» **RECORDS FOR THIS EXERCISE**
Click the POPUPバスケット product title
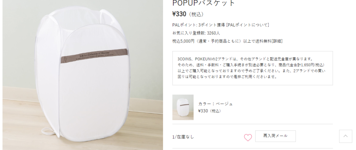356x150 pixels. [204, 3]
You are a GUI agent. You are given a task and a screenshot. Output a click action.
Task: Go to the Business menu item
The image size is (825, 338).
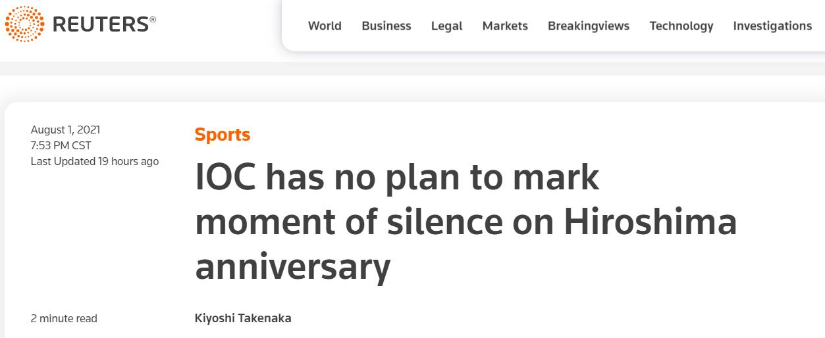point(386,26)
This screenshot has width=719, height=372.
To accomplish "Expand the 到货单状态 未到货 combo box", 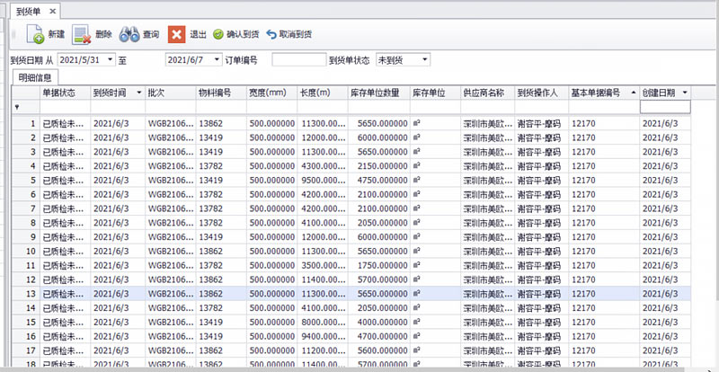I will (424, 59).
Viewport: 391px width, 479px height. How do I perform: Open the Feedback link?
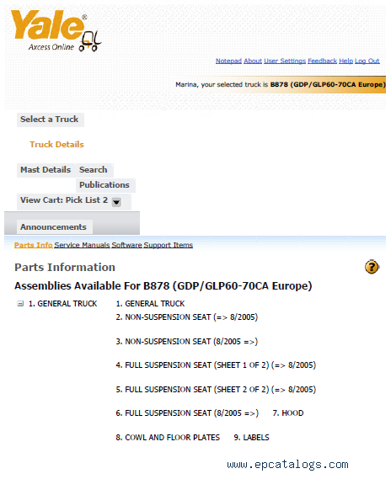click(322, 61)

» **WORK TO BE COMPLETED**
Look through the data above and report every line in which "screenshot" appears.

» **EXERCISE OUTPUT**
You are a GUI agent. You are given a task and a screenshot. Output a click action.
This screenshot has width=719, height=372.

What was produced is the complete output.